Daha sonraları, aklı başında biri olarak, babamın kütüphanesindeki ansiklopedilere dadanmıştım. Artık burada merak ettiğim şeyler hakkında riske girmeden, zaman kaybetmeden ve domates suratlı birine dönüşmeden çoğu şeyi öğrenecektim. Bu ansiklopedilerin arka sayfalarında veya ön sayfalarındaki dizinler benim için bir "google search" görevi görüyordu o zamanlar. Aradığım anahtar kelimeler sayfalarıyla beraber bu dizinlerde bulunurdu. Bu aynı zamanda epey bir zaman kaybı demekti. Yine de arayıp bulabilmenin, ararken farklı bilgilere denk gelmenin verdiği heyecan buna değerdi. Mesela, Afrika kıtasında yaşayan bir kabileyi ararken gözüm başka bir sayfada ilgimi çeken, bir kuşa göre iri cüsseli, pençeleri daha önce hiç görülmemiş kadar geniş, uzun bacaklı ve tuhaf kuyruklu tüyüyle nesli artık tükenmiş "Arkeopteriks"lere kayardı. Bu benim için yeterince heyecan vericiydi. Tarih öncesi dönemlerde yaşamak ne kadar heyecan vericidir kim bilir, diye düşünür hayaller kurardım. Kısacası kendime bir dünya yaratmaya başlamıştım babamın kitapları arasında. Neler yoktu ki içinde! Yan yana gelmiş bir sürü sessiz harfleri olan yabancı yazarların yazmış olduğu öyküler, şiirler, romanlar, resimli sözlükler, büyük ve ayrıntılı atlaslar, hatta o zamanlar hiç anlam veremediğim psikoloji kitapları; daha rahat anlayabildiğim yerli yazarların, şairlerin kitapları ve oldukça sararmış, saman kağıdına basılı aylık veya üç ayda bir çıkan dergiler de bu dünyanın içindeydi.

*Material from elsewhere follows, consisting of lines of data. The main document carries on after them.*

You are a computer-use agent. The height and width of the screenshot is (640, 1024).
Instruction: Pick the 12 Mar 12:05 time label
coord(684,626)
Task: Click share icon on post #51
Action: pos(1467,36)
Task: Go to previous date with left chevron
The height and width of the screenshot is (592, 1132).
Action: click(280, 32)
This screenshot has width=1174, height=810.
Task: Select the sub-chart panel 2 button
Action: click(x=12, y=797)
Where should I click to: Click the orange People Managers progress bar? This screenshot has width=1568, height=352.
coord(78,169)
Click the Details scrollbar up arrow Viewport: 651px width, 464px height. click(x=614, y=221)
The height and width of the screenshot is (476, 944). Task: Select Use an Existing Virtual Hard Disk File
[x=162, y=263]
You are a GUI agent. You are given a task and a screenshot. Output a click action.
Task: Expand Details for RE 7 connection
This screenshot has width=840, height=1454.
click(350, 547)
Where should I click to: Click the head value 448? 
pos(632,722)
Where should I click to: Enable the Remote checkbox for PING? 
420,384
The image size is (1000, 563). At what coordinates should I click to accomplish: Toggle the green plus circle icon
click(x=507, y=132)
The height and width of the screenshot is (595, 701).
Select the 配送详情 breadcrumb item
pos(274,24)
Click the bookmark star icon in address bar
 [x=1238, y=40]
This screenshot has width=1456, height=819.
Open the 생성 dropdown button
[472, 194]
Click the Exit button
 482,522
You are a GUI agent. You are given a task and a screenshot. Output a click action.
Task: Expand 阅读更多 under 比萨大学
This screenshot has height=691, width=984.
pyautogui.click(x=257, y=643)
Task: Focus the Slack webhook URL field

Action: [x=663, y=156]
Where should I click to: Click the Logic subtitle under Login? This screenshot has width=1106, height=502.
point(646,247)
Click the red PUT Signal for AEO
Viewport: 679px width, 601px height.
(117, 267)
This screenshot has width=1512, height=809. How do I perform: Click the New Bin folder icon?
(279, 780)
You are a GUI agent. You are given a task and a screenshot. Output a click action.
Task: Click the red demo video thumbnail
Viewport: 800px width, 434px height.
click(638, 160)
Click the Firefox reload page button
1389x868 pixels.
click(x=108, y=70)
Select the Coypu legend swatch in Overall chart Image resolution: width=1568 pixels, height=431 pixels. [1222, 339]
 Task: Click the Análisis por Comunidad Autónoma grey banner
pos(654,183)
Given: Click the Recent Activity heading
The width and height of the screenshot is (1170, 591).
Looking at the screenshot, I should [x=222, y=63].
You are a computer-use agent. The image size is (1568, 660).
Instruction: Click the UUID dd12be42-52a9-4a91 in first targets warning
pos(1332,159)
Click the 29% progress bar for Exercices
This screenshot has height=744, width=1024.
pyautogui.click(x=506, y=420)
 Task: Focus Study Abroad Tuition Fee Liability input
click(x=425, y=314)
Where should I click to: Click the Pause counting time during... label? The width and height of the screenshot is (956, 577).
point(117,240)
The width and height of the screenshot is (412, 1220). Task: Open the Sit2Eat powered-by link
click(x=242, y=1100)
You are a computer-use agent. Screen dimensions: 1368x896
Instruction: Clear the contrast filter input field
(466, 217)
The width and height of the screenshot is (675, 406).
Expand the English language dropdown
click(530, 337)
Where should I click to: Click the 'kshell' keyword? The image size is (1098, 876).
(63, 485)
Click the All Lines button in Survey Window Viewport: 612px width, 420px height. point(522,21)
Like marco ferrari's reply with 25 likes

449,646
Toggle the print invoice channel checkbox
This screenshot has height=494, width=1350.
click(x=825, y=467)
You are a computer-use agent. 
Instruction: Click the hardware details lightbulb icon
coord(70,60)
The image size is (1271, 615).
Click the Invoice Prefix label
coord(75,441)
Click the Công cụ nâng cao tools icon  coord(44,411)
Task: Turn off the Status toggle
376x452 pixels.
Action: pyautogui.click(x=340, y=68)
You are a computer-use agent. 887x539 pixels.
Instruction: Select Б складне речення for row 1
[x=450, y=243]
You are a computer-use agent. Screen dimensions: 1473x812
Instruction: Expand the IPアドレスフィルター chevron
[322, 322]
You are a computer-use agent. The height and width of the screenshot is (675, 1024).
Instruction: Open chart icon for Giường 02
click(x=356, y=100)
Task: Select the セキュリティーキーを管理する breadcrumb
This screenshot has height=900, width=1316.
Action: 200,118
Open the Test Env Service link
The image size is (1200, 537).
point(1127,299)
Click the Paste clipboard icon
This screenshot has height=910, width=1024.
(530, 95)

Tüm bunları bana bir karasineğin hatırlatmış olmasını düşünüyorum şimdi aynı pencerenin önünde. "Bilmek için bazen kötülüğü seçmek zorundayız." diyorum o an kendime. "Zaten bilmeyi istemenin temel dürtüsü meraksa insan zarar verebilendir çevresine. 15. yüzyılla başlayan coğrafi keşifleri bugünün değerleriyle ele alırsak, kötülüğün merkezine koymak zorundayız o günkü kendimizi. Savunmasız İnka'ların Pizarro tarafından acımasızca yok edilişleri mesela..." neyse ki kapı çalıyor o ara ve yaşadığım ana geri gönderiliyorum kapı sesiyle.


Her neyse... Karasineğin bana hediyesi buydu belki de: Hayatını kurtarmam karşılığında bir çocuğun bir zamanlar domates suratlı halini hatırlatması.